A Christmas Miracle: The Rialto Will Not Be Closing

Dante's, Bar XV backers pull century-old downtown bar out of play.

Three months ago, when Rialto management declared the 1920 poolhall, cafe, off-track-betting parlor had scheduled their absolute last call for December 25, the announcement arrived midst eulogies for similarly beloved downtown mainstays (Lotus, Alexis, Veritable Quandary) euthanized with far less advance warning.

Related: Five Portland Bars Over 100 Years Old

WW has confirmed nightlife impresarios Frank Faillace (Dante's, Star Theater) and Manish Patel (Bar XV) have purchased Rialto with express intention of maintaining the establishment under its original name.

"A smooth transition will be happening in the next couple weeks," Faillace tells WW. "It won't be closing."

Noting the bar's daunting array of attractions: "pool, sports, off-track betting, poker, the diner, and shows at the Jack London Bar," Faillace repeatedly stressed "keeping it the same but better" with "some cosmetic upgrades and other positive modifications."

The Rialto had a greater reach than the other old soldiers, but it never maintained a definable crowd.

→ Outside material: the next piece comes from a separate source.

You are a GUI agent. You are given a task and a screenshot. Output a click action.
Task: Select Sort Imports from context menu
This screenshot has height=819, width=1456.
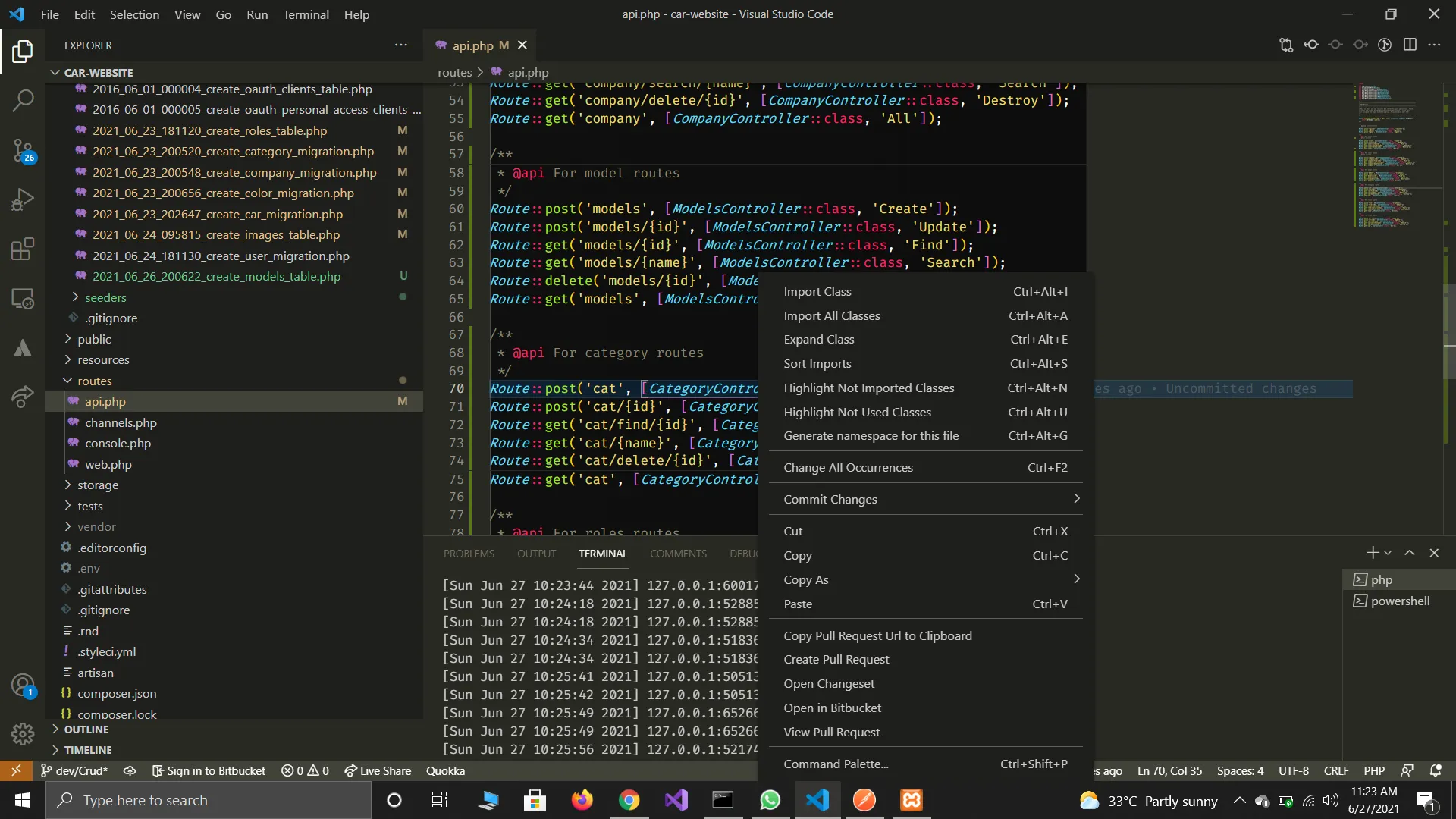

Some pastel-suited suburbanites only knew the place for hosting extravagant Dixieland-band-scored Kentucky Derby events. Afterwork professionals adored the happy hour food specials and sheer space allowed passers-by watching the games. Bro-packs new to town met one another over pool games without ever noticing the poetry slams or greasy spoon booths.

We're not quite sure how the Rialto survived 96 yuletides hawking ever-less-salable vices in the heart of our dimming midtown. It's precisely the sort of "old Portland" anachronism actually utilized by the least fashionable and blithely abandoned by the archivist set, which makes this weekend's stay of execution all the more miraculous.

A subterranean venue opened as aspirational alternative to the nicotine-stained, fluorescent-lit OTB windows still soldiering on beneath the Rialto, the Jack London has hosted everything from literary events to musical theater to befogged dance nights over the past five years. Simply imposing coherent booking policies upon the long-ignored space should reap instant rewards, though Faillace declined to further detail anticipated focus.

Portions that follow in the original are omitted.